So steht ein Amp beispielsweise nicht an derselben Stelle, wie wenn in derselben Effekt-Sektion ein Equalizer ausgewählt wird oder die Sektion Comp/FX1 ändert z.B. auch ihre Position je nach Effekttyp (siehe Abbildungen).
An dieser Stelle ist das BOSS ME-90B natürlich etwas begrenzt im Vergleich zu Oberklasse-Geräten wie dem GT-1000. Diese spielen aber auch alle preislich in einer anderen Liga und können daher nicht direkt mit dem ME-90B verglichen werden.

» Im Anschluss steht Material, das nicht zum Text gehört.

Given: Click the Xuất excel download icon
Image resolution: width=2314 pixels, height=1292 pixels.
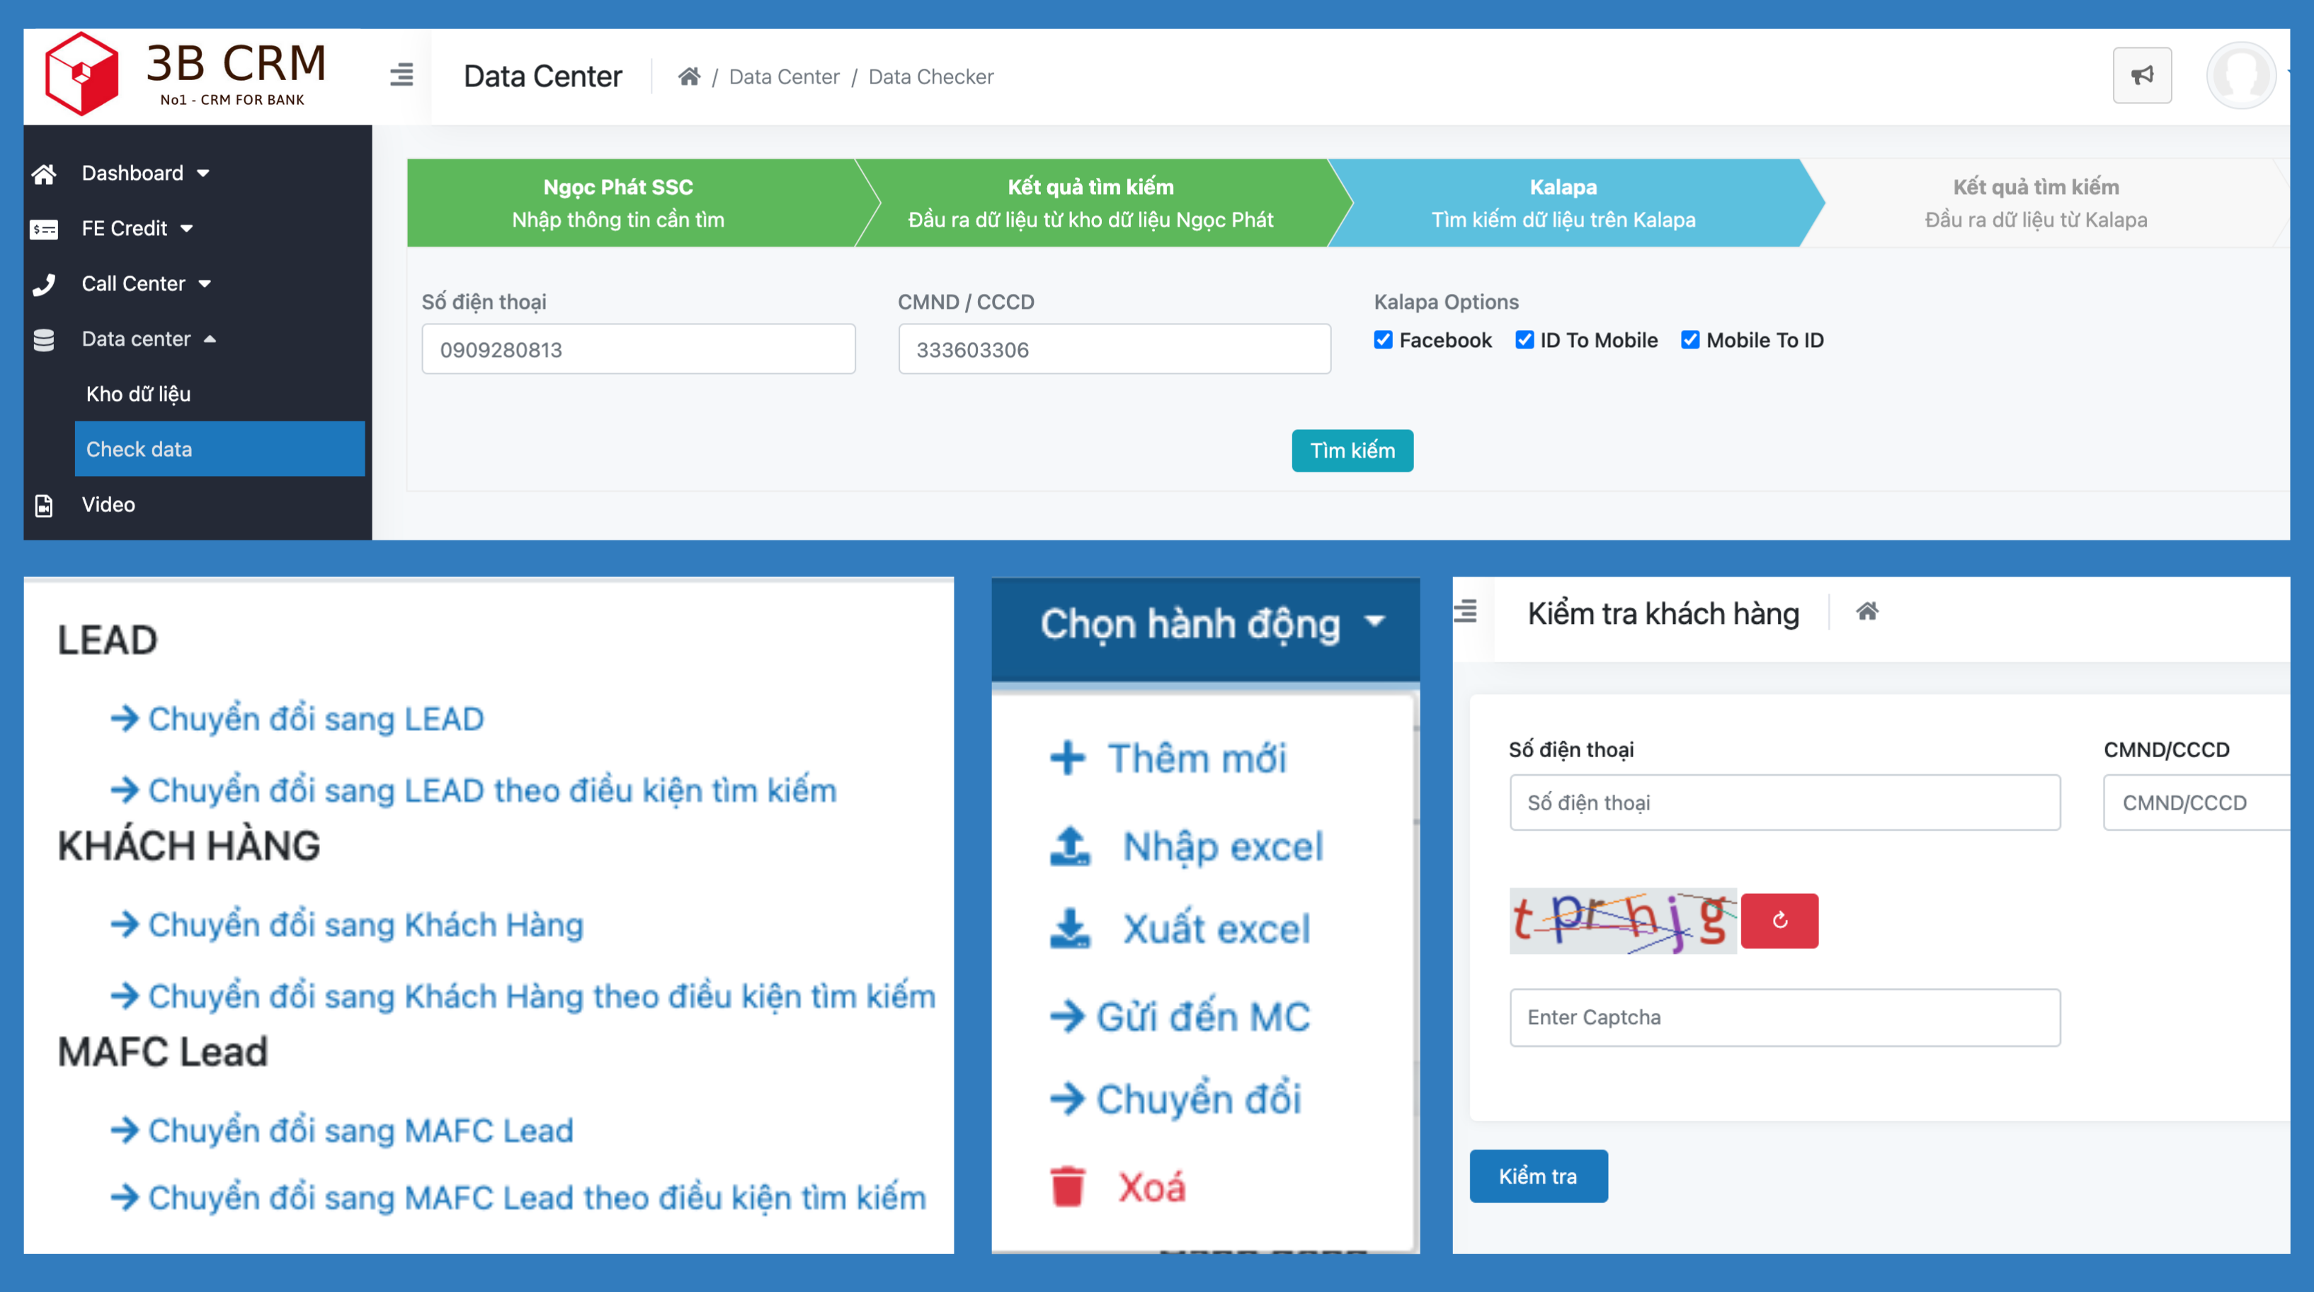Looking at the screenshot, I should (1070, 928).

Effektsektionen des Boss ME-90B
Die Effektsektionen, die quasi die einzelnen Pedale auf einem herkömmlichen Board repräsentieren, sind alle ähnlich aufgebaut: Ein Drehregler dient der Auswahl des Effekts und die restlichen Drehregler dienen der Parametereinstellung. Lediglich die Sektionen „Blend“ und „Pedal FX“ haben nur einen Regler. Schließlich gibt es noch einen Master-Regler, der mit „Output Level“ beschriftet ist. Bei der Effektwahl ist die letzte Option immer noch mal durch die „Boss Tone Studio“-Software gegen zusätzliche Alternativen auszutauschen.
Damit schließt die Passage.